Géza Vizmathy, trésorière municipale de Szombáthely, racontait qu'en août 1925, les pèlerins pleuraient "avec une grande angoisse et une profonde émotion" devant la vision "divine" de "la triste dame vêtue de noir enfermée dans son chagrin comme une Vierge douloureuse, avec son visage triste et ses yeux noirs", et les "orphelins sans père et sans-abri qui, tels les anges de Murillo, descendent les escaliers". Après une réception informelle avec Zita, ils étaient revenus au crépuscule rejoindre la famille pour assister à une messe et chanter en hongrois. "La majestueuse dame et ses enfants, qui tenaient les textes dans leurs mains, chantaient et pleuraient avec nous lors de l'interprétation des hymnes qui déchiraient le ciel".
Et lorsque les enfants descendaient à la plage pour se baigner, "l'impératrice les observait depuis les jardins, leur indiquant au son d'un sifflet quand il convenait d'entrer ou de sortir de l'eau".

Très pratiquante, Zita avait participé anonymement aux pèlerinages de Lourdes et du Christ de Limpias (près de Santander).

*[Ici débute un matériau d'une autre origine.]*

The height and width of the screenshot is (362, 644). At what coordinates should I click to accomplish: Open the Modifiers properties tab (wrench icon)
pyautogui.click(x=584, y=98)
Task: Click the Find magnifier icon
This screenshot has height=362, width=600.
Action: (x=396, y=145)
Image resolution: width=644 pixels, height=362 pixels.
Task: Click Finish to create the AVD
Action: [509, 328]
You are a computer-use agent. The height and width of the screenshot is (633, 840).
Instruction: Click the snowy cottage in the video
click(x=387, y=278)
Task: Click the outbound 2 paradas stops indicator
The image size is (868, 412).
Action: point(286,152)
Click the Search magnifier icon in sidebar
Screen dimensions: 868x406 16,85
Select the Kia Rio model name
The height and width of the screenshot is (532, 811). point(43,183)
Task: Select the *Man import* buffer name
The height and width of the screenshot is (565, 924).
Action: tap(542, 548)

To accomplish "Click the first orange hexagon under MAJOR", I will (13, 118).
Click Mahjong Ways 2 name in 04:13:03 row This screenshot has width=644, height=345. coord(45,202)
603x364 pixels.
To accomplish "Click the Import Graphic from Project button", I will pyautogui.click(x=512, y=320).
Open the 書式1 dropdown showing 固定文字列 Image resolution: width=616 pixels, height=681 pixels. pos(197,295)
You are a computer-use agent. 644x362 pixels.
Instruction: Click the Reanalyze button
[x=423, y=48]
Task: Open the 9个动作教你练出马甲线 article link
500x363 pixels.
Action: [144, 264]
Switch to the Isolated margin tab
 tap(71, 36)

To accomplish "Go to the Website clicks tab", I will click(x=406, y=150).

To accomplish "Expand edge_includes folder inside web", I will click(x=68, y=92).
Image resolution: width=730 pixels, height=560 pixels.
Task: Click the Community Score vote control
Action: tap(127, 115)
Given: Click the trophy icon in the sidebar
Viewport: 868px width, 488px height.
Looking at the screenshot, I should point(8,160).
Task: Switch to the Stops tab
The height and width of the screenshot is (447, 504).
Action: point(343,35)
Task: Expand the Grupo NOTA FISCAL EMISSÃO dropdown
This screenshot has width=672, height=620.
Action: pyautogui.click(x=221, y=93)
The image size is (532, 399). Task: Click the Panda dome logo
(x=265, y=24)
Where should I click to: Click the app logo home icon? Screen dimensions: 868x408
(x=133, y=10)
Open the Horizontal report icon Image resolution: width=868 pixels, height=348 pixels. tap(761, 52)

Leur demeure à Lekeitio disposait d'une porte d'accès à la basilique de l'Assomption de Notre-Dame et Zita assistait à toutes les processionscélébrées dans la ville : Semaine Sainte, Fête-Dieu, même celle du "Jour de l'Arbre", y prenant une part active, plus par foi que par obligation protocolaire, derrière les autorités locales.
La municipalité de Lekeitio et la population avait certes immédiatement compris la notoriété et le prestige que lui conférait, même au niveau international,  la résidence de la famille impériale et regrettera son départ ; quant à l'impératrice, elle reconnaîtra toujours que «sans aucun doute, les sept années les plus heureuses de mon long exil de 67 ans ont été les sept que j'ai passées à Lekeitio».
Car, en 1929, certains de ses enfants approchant l'âge des études universitaires, l'impératrice rallia en septembre la ville belge de Steenokkerzeel, près de Bruxelles, où elle retrouva quelques proches et membres de sa famille.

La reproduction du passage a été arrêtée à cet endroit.